ASSIGNED TASK: Excluding pictures, transcribe precisely the lines from the one containing "This screenshot has width=1280, height=760." to the final line of the listing below, inclusive, and nothing more.

INPUT FOR THIS TASK:
=== Section Start ===
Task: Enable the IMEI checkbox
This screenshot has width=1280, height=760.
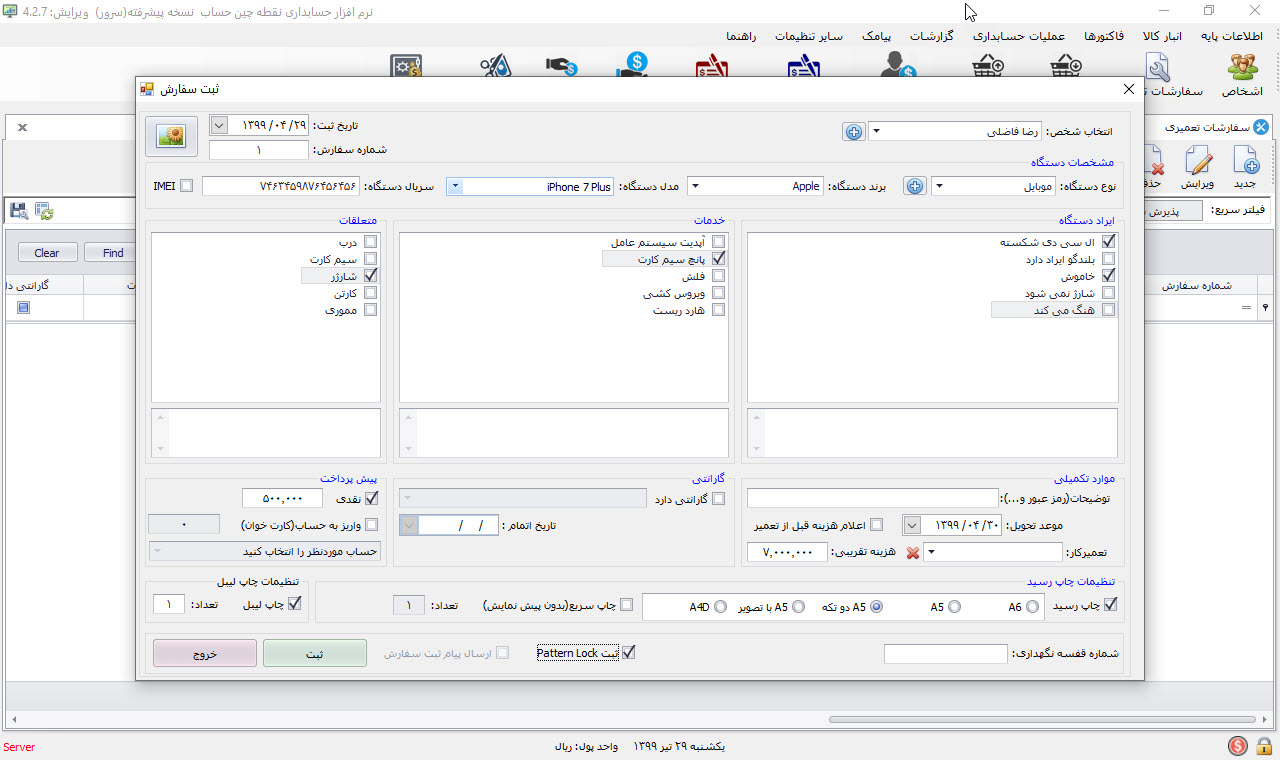Action: [187, 186]
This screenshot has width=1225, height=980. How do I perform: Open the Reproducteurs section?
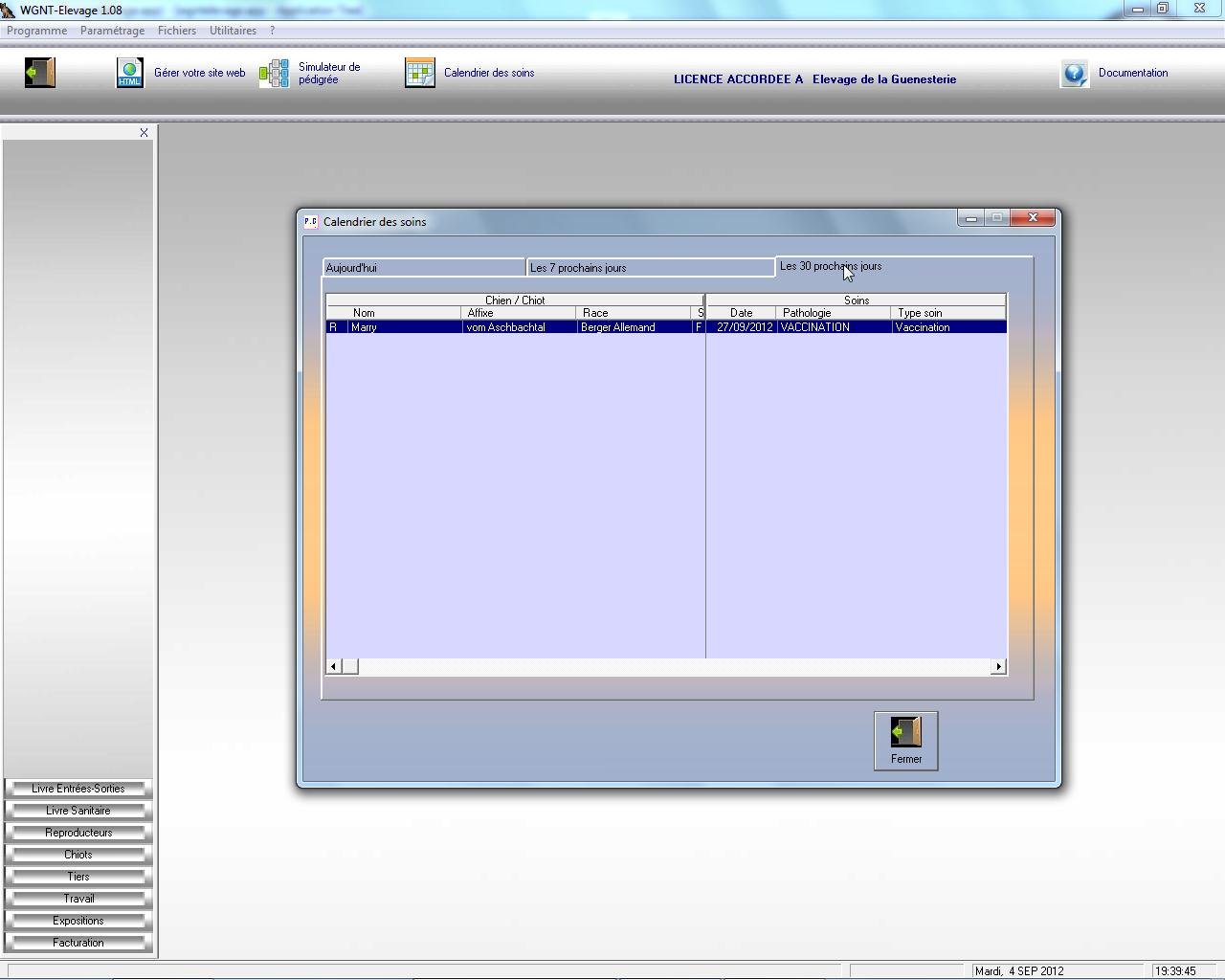click(78, 833)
=== Section End ===
EXERCISE OUTPUT:
This screenshot has width=1280, height=760.
Action: [187, 186]
This screenshot has width=1225, height=980. How do I perform: Open the Reproducteurs section?
click(78, 833)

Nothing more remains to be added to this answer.